Hal tersebut disampaikan Direktur Jenderal Dukcapil, Teguh Setyabudi, dalam acara Satu Data Untuk Semua: Summit Data Kependudukan Semester I 2025 di Auditorium Menara Bank Mega, Jakarta Selatan, Kamis (28/8).
Acara ini merupakan forum tahunan yang memaparkan data kependudukan nasional, sekaligus mendorong pemanfaatan data untuk pelayanan publik, pembangunan, hingga perumusan kebijakan yang lebih tepat sasaran menuju terwujudnya Asta Cita.
Dalam paparannya, Teguh menjelaskan bahwa nama Muhammad paling banyak digunakan sebagai nama depan oleh orang tua untuk anak laki-lakinya.

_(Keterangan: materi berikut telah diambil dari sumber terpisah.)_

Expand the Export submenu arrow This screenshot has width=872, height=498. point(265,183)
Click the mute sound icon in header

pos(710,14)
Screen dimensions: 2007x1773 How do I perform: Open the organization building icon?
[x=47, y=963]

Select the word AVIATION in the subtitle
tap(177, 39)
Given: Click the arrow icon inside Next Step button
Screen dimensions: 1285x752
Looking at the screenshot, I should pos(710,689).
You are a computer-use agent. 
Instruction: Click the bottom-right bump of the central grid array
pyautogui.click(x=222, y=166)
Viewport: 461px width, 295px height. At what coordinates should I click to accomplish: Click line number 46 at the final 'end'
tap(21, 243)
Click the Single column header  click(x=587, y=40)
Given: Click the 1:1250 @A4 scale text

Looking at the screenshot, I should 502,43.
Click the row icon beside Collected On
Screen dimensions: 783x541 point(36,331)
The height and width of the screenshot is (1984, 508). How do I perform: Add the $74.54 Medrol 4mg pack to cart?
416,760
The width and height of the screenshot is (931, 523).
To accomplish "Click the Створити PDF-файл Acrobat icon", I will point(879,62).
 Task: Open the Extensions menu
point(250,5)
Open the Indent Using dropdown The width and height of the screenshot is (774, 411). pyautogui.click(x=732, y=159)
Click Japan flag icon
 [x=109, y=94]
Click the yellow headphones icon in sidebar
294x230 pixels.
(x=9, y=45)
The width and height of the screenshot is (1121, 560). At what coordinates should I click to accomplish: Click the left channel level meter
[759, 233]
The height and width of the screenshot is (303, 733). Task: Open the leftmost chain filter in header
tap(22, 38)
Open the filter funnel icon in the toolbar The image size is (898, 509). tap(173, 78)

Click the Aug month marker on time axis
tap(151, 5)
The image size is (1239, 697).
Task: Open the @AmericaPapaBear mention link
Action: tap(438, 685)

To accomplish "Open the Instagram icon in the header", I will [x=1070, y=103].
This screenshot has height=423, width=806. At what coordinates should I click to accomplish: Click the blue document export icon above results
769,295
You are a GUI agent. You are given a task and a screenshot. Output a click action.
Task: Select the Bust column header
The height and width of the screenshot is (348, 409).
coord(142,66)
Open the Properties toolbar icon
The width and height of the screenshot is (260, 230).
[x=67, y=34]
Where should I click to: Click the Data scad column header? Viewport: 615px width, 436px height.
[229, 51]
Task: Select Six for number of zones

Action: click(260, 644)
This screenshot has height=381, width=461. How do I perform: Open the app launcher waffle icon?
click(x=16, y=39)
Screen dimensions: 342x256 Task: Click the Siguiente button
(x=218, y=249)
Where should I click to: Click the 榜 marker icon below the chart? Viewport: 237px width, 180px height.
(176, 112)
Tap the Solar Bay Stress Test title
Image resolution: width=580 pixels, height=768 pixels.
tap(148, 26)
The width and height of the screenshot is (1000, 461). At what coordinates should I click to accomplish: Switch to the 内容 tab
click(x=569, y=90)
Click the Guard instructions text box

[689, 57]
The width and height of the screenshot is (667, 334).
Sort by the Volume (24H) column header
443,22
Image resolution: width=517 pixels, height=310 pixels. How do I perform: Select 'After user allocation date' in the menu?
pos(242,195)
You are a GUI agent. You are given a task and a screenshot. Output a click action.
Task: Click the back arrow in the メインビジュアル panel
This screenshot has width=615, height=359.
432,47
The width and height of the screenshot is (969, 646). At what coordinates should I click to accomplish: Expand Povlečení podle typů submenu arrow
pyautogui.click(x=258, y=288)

Dukcapil mencatat sejumlah kombinasi nama yang populer dengan awalan Muhammad, antara lain: Muhammad Al Fatih digunakan oleh 25.777 orang, Muhammad Rafa Azka Putra dipakai 11.110 orang dan Muhammad Yusuf tercatat 8.930 orang
Menurut Teguh, fenomena ini mencerminkan kuatnya tradisi masyarakat Indonesia, khususnya umat Muslim, dalam memberikan nama dengan makna religius yang sarat doa serta harapan baik bagi anak-anak mereka.
“Nama Muhammad bukan hanya populer, tetapi juga mengandung nilai religius yang dalam. Ini menunjukkan identitas budaya dan spiritual masyarakat kita,” ujarnya.